__PAGE TEXT__:
════════════════
This is the second time this year that President Robert Mugabe, increasingly isolated by his Cabinet, has forced his home affairs ministers to back down on tough action against the lawless mobs of the veterans. Dumiso Dabengwa tried to take a hard line against the veterans at the start of the farm seizures, but was slapped down by Mugabe. Then the entire Cabinet agreed to evict the veterans while Mugabe was away on a trip abroad, but he rejected its plans when he flew back home. One well-placed source yesterday said the veterans, who enjoy Mugabe's open support to seize the farms and to defy court orders to quit the properties, had contacted him immediately after his return from a summit in Maputo on Tuesday night to have their issue placed at the top of yesterday's Cabinet agenda.
A team of veterans representing members who had houses and properties destroyed in the crackdown is said to have sought audience with Mugabe's office and complained bitterly about the police action. Some Cabinet ministers are understood to have criticised the methods used by the police, describing the action which was well received by Harare residents as "politically suicidal". According to sources, the army - which is said to be sympathetic to the veterans - was now going to be used to handle the evictions. "The way the execution was done is disastrous. The police handled it poorly," a government official told the Financial Gazette before the Cabinet meeting.
The government's soft approach to the farm and property invasions by the veterans and hundreds of pro-ZANU PF supporters has been widely criticised in Zimbabwe and abroad and has cost the country dearly in lost investor confidence. Harare residents and thousands of farm workers had applauded Nkomo's tough action, with hundreds openly cheering as police razed down the illegal structures which had sprouted all over the farms surrounding the capital.
════════════════
__PROVIDED RECORDS__:
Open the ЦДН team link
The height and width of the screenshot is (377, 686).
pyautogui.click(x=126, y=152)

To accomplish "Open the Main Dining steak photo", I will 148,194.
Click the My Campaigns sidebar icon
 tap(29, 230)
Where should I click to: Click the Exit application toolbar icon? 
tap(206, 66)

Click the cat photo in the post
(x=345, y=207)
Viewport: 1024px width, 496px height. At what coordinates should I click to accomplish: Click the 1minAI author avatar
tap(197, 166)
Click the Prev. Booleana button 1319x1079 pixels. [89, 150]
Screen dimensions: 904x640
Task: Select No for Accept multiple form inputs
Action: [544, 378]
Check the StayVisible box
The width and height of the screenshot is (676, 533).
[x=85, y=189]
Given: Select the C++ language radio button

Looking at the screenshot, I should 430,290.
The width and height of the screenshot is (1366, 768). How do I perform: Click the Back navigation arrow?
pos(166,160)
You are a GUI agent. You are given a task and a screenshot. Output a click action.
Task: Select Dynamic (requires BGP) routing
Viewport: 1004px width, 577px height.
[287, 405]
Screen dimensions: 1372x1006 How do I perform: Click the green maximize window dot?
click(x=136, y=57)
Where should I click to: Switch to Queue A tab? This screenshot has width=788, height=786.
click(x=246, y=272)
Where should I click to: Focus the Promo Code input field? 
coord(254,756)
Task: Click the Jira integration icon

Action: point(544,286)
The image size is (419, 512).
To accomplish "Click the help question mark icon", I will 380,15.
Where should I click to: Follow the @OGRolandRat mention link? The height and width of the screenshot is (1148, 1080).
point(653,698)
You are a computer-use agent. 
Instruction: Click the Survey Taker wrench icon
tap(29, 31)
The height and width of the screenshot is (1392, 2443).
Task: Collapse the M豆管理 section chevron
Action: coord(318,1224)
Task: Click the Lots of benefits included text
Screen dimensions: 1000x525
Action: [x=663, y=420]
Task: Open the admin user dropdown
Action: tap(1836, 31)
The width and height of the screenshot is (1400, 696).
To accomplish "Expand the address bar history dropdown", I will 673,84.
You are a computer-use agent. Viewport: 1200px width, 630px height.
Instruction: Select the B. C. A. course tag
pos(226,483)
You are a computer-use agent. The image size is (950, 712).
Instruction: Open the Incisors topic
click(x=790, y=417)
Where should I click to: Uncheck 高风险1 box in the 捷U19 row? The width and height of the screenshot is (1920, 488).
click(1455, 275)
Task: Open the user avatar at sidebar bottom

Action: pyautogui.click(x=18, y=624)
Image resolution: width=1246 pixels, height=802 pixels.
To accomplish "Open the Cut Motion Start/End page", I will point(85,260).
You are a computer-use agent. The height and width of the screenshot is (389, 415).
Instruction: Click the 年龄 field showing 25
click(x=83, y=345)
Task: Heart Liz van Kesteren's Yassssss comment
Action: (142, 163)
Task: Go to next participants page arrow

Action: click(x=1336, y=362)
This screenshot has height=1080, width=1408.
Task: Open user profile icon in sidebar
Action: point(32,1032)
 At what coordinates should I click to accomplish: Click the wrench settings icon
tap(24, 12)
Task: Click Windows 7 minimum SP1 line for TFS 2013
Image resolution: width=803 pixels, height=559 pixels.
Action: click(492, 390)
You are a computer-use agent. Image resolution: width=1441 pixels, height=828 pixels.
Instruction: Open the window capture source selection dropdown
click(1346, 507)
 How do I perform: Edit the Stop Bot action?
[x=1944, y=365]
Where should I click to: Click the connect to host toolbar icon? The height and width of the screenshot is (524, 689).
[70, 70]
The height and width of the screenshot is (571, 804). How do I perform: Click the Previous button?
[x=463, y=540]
════════════════
__TASK__:
In the passage on Mugabe and the war veterans, where was Mugabe returning from on Tuesday night? The rows come from a different source than the text.

__COMPLETED EXERCISE__:
A summit in Maputo.